After Sunday Thoughts with Rev. Ann Kovan | February 20, 2023

 Yesterday we remembered Christ's Transfiguration, where his identity as God's Son, the Christ, the Alpha and Omega, was revealed in glory and confirmed by God's own voice. Christ was joined in glory by Moses and Elijah, the great heroes of Jewish faith. Peter, James, and John witnessed this unimaginable, mountain top setting. Yesterday, my sermon focused on Peter's response, which was to lock-in the moment and linger on the mountain with Jesus, Moses, and Elijah, and how that is too often our own response. We get comfortable in our faith, more resistant to change, eventually leading us to ignore or deny God's call into the future. When we hold on too tight to our comfort and convenience, our schedules and agendas, it turns to lying, doubting, making excuses, demanding justification and insisting answers to every question in advance of following Christ to a new thing.
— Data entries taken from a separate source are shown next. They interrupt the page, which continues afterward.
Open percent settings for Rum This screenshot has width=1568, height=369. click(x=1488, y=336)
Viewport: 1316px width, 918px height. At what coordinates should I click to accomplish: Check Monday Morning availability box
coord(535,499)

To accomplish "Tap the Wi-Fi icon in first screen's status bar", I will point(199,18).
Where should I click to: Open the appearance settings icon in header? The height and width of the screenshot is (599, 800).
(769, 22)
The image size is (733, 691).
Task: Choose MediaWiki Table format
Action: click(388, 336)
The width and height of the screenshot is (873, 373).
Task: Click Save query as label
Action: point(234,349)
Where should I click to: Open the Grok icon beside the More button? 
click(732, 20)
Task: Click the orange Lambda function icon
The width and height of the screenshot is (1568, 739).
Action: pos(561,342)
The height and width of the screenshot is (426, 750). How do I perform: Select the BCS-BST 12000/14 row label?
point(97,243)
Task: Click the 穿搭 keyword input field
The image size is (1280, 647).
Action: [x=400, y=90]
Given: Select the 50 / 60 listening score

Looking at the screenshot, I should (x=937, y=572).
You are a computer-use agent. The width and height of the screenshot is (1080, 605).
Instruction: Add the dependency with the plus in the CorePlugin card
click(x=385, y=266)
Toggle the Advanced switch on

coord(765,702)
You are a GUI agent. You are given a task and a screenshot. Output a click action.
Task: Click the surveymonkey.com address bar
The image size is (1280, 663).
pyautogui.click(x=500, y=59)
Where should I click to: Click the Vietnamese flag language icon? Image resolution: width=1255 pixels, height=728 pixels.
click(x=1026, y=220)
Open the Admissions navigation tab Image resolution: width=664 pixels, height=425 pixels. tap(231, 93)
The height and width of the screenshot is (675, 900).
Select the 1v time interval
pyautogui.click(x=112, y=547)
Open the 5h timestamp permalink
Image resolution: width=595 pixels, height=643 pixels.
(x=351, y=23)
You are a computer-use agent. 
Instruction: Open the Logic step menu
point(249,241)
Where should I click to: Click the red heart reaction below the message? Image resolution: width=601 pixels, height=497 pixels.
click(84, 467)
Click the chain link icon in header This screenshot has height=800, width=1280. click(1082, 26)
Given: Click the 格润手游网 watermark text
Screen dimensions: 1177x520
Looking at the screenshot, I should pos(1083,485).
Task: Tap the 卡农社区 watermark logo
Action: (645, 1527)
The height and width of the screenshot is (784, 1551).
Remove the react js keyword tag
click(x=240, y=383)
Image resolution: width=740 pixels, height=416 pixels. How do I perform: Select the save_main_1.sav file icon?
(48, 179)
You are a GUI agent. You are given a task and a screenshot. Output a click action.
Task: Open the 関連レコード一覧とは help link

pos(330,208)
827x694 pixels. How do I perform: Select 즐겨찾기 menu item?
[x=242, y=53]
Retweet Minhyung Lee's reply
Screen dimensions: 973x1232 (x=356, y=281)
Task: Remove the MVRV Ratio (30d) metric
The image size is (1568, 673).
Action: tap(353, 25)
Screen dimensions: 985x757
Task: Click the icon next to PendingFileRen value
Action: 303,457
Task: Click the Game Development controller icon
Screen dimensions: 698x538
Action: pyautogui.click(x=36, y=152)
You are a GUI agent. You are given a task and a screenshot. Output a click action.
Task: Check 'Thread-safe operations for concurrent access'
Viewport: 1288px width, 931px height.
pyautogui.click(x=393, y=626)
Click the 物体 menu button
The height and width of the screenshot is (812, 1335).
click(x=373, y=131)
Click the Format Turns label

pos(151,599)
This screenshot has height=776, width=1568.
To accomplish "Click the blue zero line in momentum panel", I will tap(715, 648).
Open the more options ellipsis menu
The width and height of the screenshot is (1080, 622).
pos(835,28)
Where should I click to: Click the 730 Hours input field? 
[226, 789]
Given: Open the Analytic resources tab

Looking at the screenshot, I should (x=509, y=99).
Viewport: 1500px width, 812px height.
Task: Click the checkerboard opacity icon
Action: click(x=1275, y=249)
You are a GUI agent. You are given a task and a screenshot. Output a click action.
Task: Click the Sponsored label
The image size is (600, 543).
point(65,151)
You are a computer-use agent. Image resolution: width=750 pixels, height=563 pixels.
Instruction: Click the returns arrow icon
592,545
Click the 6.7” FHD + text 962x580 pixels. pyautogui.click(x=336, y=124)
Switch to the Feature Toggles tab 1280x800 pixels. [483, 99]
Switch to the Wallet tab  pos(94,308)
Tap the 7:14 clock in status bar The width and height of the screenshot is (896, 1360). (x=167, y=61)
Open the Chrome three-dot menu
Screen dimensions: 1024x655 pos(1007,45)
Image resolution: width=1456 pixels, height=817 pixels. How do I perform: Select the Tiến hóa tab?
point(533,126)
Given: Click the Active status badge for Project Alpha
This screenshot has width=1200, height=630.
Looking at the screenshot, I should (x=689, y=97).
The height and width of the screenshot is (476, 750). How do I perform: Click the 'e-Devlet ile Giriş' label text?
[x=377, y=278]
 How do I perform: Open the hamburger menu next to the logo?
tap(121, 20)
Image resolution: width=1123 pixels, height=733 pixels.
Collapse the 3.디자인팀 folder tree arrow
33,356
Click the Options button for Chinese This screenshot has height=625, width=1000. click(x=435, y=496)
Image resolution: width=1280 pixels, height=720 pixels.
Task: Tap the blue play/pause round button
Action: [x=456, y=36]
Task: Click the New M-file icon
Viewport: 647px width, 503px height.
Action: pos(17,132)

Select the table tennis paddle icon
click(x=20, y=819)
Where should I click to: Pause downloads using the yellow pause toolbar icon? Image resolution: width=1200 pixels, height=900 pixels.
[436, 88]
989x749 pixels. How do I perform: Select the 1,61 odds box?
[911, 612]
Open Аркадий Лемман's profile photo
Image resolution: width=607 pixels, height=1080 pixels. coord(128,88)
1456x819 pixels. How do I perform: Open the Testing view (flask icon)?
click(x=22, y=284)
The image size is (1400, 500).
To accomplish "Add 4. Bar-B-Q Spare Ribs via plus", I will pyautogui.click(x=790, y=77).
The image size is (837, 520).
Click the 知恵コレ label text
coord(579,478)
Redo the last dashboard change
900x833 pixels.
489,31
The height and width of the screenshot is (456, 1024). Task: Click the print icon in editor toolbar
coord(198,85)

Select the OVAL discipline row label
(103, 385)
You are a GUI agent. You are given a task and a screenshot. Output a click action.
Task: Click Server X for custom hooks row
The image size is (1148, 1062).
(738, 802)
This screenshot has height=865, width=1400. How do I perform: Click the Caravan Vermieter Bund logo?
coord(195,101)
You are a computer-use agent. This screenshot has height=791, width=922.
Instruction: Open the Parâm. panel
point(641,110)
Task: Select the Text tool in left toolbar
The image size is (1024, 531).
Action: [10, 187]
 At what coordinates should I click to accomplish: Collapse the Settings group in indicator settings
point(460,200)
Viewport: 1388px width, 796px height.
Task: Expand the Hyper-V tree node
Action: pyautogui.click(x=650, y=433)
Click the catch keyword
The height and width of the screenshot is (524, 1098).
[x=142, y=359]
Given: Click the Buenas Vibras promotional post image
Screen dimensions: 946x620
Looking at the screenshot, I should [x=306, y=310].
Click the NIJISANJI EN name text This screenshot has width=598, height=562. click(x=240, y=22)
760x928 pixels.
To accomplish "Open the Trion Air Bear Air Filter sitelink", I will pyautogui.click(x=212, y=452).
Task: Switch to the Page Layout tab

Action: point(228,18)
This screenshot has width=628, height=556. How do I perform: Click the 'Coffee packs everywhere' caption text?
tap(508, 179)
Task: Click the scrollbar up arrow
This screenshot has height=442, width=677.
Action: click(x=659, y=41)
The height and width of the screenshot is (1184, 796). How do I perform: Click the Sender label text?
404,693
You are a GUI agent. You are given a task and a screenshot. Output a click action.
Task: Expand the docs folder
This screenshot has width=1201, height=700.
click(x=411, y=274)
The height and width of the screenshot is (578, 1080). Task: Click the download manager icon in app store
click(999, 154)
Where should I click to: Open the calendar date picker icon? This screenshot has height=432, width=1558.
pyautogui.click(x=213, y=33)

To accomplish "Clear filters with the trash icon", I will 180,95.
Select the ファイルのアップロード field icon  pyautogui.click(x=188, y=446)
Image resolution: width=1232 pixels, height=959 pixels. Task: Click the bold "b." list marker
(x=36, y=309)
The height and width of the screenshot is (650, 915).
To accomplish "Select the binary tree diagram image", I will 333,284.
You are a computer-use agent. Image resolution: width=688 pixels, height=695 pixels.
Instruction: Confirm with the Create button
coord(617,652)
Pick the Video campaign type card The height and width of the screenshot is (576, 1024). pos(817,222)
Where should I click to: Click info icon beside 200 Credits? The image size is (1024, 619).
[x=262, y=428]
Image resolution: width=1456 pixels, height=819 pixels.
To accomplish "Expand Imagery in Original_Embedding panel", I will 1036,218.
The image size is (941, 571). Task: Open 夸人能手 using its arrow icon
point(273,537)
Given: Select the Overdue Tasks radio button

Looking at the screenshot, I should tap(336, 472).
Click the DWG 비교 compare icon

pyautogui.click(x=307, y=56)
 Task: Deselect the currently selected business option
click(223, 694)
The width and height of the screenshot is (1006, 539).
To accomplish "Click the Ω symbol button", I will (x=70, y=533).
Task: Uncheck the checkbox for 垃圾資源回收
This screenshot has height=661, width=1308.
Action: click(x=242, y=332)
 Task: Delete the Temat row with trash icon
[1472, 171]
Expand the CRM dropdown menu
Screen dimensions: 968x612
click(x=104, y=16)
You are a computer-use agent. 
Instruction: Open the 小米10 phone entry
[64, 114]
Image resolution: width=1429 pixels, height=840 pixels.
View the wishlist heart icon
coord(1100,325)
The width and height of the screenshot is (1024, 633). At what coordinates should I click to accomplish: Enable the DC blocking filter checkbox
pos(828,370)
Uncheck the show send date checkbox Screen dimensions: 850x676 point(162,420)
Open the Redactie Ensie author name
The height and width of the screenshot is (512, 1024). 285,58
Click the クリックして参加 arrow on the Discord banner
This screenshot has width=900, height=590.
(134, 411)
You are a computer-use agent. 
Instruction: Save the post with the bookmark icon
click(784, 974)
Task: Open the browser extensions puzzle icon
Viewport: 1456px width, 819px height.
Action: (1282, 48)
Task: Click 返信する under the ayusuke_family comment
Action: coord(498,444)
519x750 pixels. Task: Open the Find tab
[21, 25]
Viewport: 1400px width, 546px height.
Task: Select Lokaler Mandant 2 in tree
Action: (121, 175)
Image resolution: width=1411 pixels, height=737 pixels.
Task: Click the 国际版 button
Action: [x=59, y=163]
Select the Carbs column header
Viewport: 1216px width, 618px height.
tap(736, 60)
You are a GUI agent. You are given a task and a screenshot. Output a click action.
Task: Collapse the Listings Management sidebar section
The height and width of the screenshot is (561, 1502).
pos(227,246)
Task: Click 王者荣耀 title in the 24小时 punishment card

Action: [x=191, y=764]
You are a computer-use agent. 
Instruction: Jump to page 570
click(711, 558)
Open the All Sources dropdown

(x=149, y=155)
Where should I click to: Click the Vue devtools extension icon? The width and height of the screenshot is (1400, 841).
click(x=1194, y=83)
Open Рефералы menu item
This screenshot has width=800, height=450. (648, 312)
Christ followers aren't people of inertia, status quo, or rigid preservation of the past, but are always crossing thresholds into the next unknown.

 

Before Peter can even finish his suggestion to pitch tents for Jesus, Moses, and Elijah, God interrupts to declare Jesus as Messiah and to listen to him. When we stand on the brink of the next thing, wherever God may be calling us, we must remember that Jesus is who he says he is, he is who God says he is, he can be trusted. We look to Jesus to determine the direction of our lives. We listen to him, not secular leaders, celebrities, politicians, or even the voice of self-preservation whining from our flesh. What we hear when we listen to him isn't like the voice of those kinds of leaders who too often use and manipulate us, but a voice with tones of love, mercy, grace, hope, healing, and compassion. Let's follow that voice to the next step, and the one after that, into the purpose for which we are created, where we will find meaning for our lives.